# NFA Engraving



## Splittine (Nov 24, 2007)

Who does it locally? Don't need some half ass job, looking for someone that's done them before. Thanks.


----------



## MrFish (Aug 21, 2009)

Well, guess I won't offer up my dremel.


----------



## Splittine (Nov 24, 2007)

MrFish said:


> Well, guess I won't offer up my dremel.


I would have a smart ass comment for you but evidently there are certain forum members that need a safe place cause they get butt hurt so I'll refrain.


----------



## MrFish (Aug 21, 2009)

This forum is my safe place...


----------



## Jason (Oct 2, 2007)

Chase, I'll get Ken to get on here and give you some info!!!


----------



## kendive (Sep 9, 2008)

I used Award Masters in Pensacola for my AR SBR and then I used Tommy Built Tactical when I did my HK USC to UMP Conversion.

Very happy with both.

Whole thread on it here...

http://gulfcoastgunforum.com/showth...aver-Pensacola-Milton&highlight=Award+Masters

My 300 Blackout Award Masters did...





















.


----------



## Splittine (Nov 24, 2007)

Thanks Ken


----------



## kendive (Sep 9, 2008)

Splittine said:


> Thanks Ken


Just a note also.

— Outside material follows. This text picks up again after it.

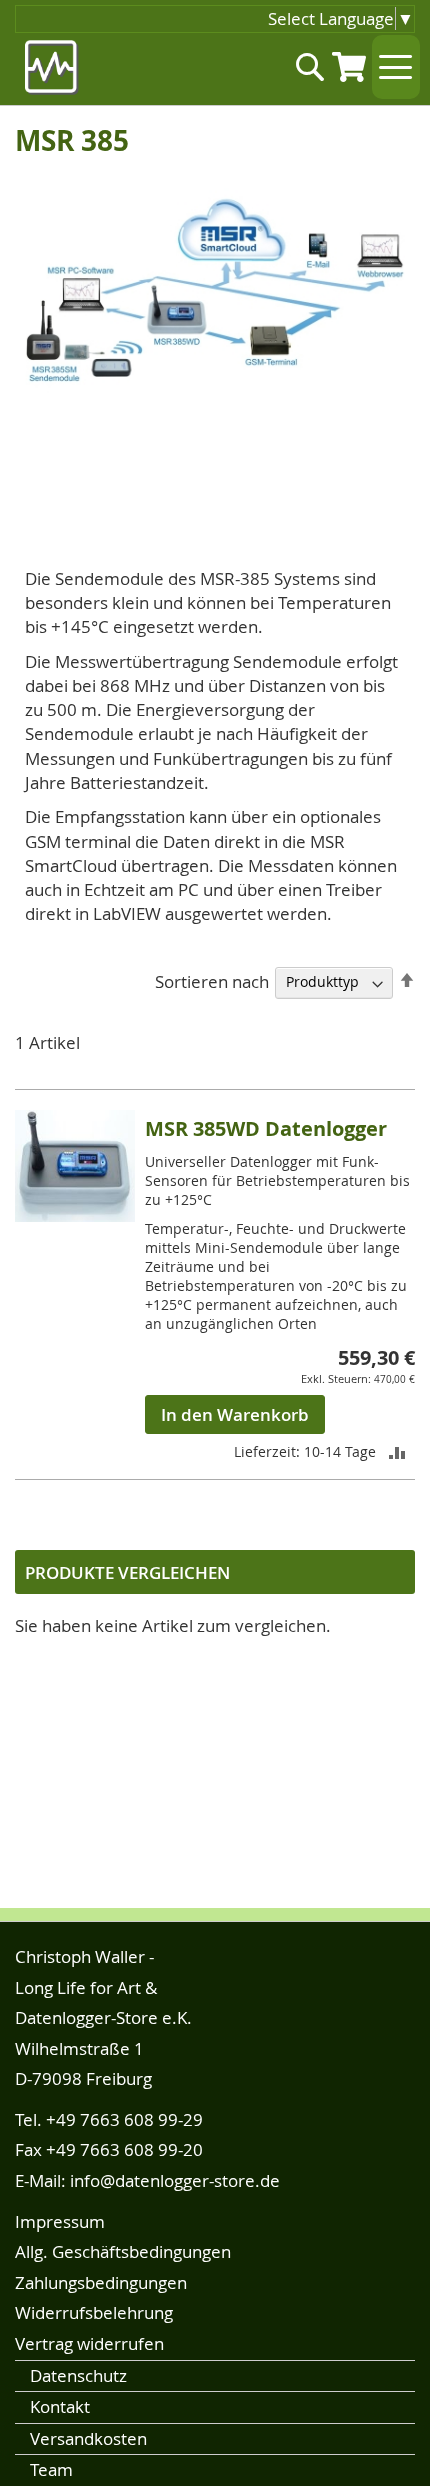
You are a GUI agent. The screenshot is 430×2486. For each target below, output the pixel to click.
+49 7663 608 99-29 (124, 2119)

Award Masters will let you go in the back with them. They will do some test runs to make sure you are happy before they engrave it for real. :thumbup:

It was like $30 - $35 for them to engrave the AR Lower.


----------



## Splittine (Nov 24, 2007)

kendive said:


> Just a note also. Award Masters will let you go in the back with them. They will do some test runs to make sure you are happy before they engrave it for real. :thumbup:
> 
> It was like $30 - $35 for them to engrave the AR Lower.


Sounds good. I'll call them to set up an appointment. I have a few I need to get done.


----------



## Linkovich (Oct 24, 2007)

Award masters did my buddy's stuff and it came out really nice.


----------